◆ Text shown
/---
In 1845, the Admiralty outfitted its most sophisticated expedition to
date. It chose naval officer Sir John Franklin to command the voyage,
even though some criticized Franklin’s age (59) and physical fitness
(lacking). The ships HMS Erebus and HMS Terror,
freshly returned from a four-year mission to Antarctica, had proven
their ice-worthiness. They were fitted with locomotive steam engines and
screw propellers to breeze across open water. Every modern technology
was provided for the expedition’s crew of 134: a library of at least
1,200 books, a daguerreotype camera, one mechanical hand-organ per ship,
three years’ worth of canned food (a recent invention), steam-heating
systems to keep both vessels toasty, and even a pet monkey.
Their mission: Chart the last unexplored area of the Canadian
archipelago for a likely route to the Bering Strait. They were to voyage
via Lancaster Sound and Barrow Strait, filling in the final blank space
on the Arctic map. What could possibly go wrong?
After leaving London, Franklin’s party stopped at a Greenland whaling
post to collect supplies and discharge five sick crew members before
heading into Baffin Bay. Two passing whalers hailed them on July 26,
1845. Then the Erebus and Terror vanished.
It wasn’t uncommon for Arctic voyages to last two or three years
without communication home, but by 1847, the Admiralty was getting
worried. The government sent a series of search-and-rescue operations,
but no trace of the Franklin expedition was found until 1854. That’s
when the world learned the horrifying truth. (
Read more.)
From
The National Post:
The two ships of the Franklin Expedition and their crews disappeared during an 1845 quest for the Northwest Passage.
They were the subject of many searches throughout the 19th century,
but the mystery of exactly what happened to Franklin and his men has
never been solved.
The expedition has been the subject of songs, poems and novels ever since.
“We’ve got half the story here,” said John Geiger, president of the Royal Canadian Geographical Society.
“It’s very exciting. It’s a big break.”
Since 2008, Parks Canada has led six major searches for the lost
Franklin ships. Four vessels — the Canadian Coast Guard ship Sir Wilfrid
Laurier, the Royal Canadian Navy’s HMCS Kingston and vessels from the
Arctic Research Foundation and the One Ocean Expedition — led the search
this summer. (Read more.)
From
The Guardian:
It remains one of the greatest mysteries of polar exploration.
In 1845, a well-provisioned Royal Navy expedition commanded by Sir John
Franklin embarked to find the North-West Passage between the North
Atlantic and Pacific Oceans. A total of 129 officers and men set sail on
Franklin's two ships, the Erebus and Terror. None returned.
The
disaster was the greatest single loss of life inflicted upon any polar
expedition. Only a few scattered remains – papers and bones – have since
been found of Franklin's men on north Canada's frozen islands. These
testify that at some point, some crewmen resorted to cannibalism in a
bid to survive, a revelation that horrified Victorian Britain. As Andrew
Lambert states in his biography, Franklin: Tragic Hero of Polar Navigation, the story is "a unique, unquiet compound of mystery, horror and magic".
\---
◆ Given data
/---
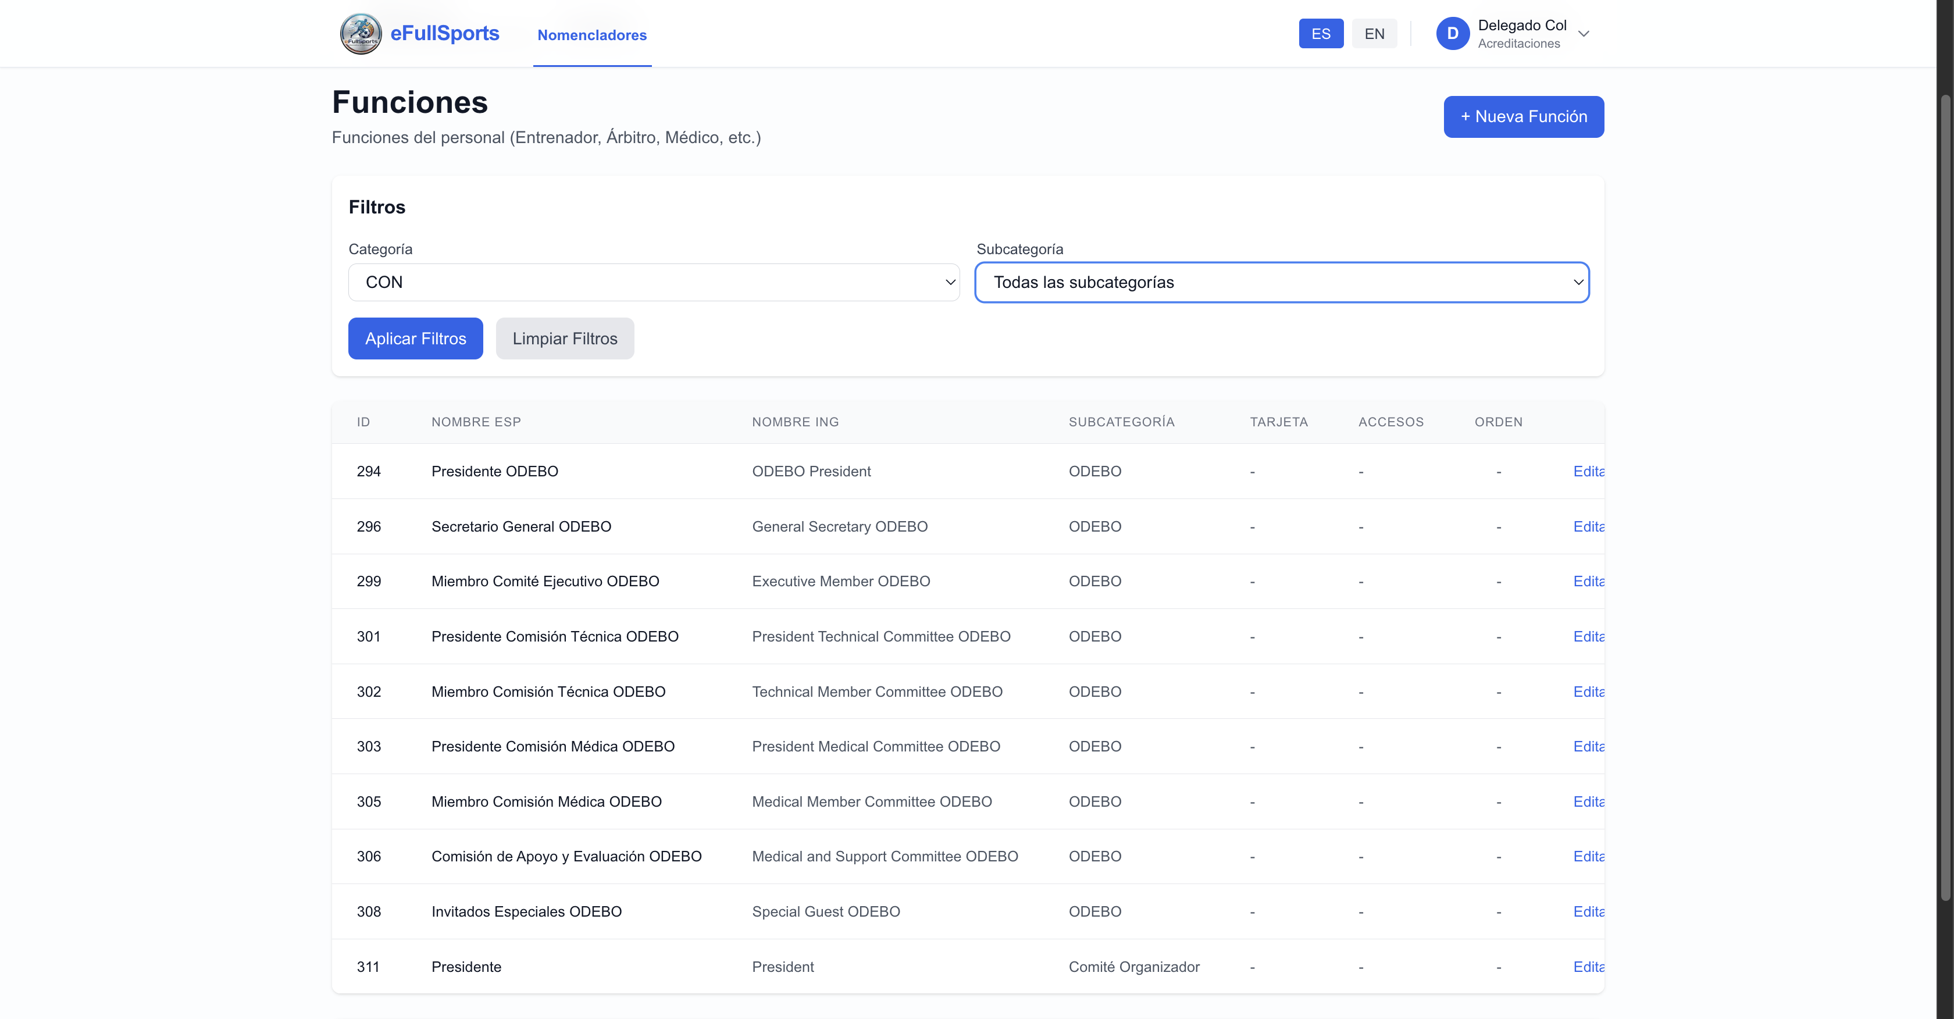Expand the Delegado Col user menu chevron
1954x1019 pixels.
tap(1583, 33)
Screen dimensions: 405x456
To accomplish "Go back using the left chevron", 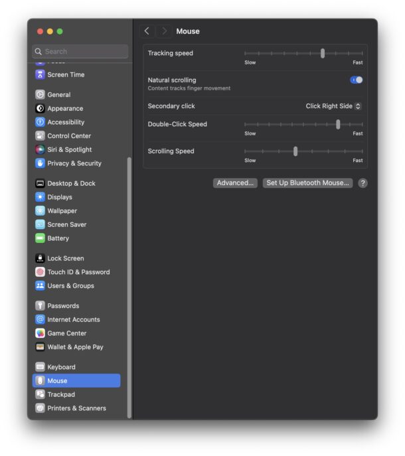I will click(147, 31).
\---
◆ Set task 1
Rewrite the paragraph of the text on the Franklin expedition that begins "In 1845, the Admiralty outfitted" as a short bulleted list that keeps its main facts.
◆ Set task 2
In the text on the Franklin expedition, why were the Erebus and Terror fitted with locomotive steam engines and screw propellers? Answer in one to three sentences.
◆ Set task 3
List every item that the text on the Franklin expedition names as provided for the expedition's crew of 134.
The data have no connection to the text on the Franklin expedition.

◆ Written solution 1
- In 1845 the Admiralty outfitted its most sophisticated expedition to date.
- Sir John Franklin was chosen to command it, despite criticism of his age (59) and physical fitness.
- The ships, HMS Erebus and HMS Terror, had proven their ice-worthiness on a four-year mission to Antarctica.
- Both were fitted with locomotive steam engines and screw propellers.
- The crew of 134 had a library of at least 1,200 books, a daguerreotype camera, a mechanical hand-organ on each ship, three years of canned food, steam heating and a pet monkey.

◆ Written solution 2
The engines and propellers were fitted so that the ships could breeze across open water.

◆ Written solution 3
- A library of at least 1,200 books
- A daguerreotype camera
- One mechanical hand-organ per ship
- Three years' worth of canned food
- Steam-heating systems
- A pet monkey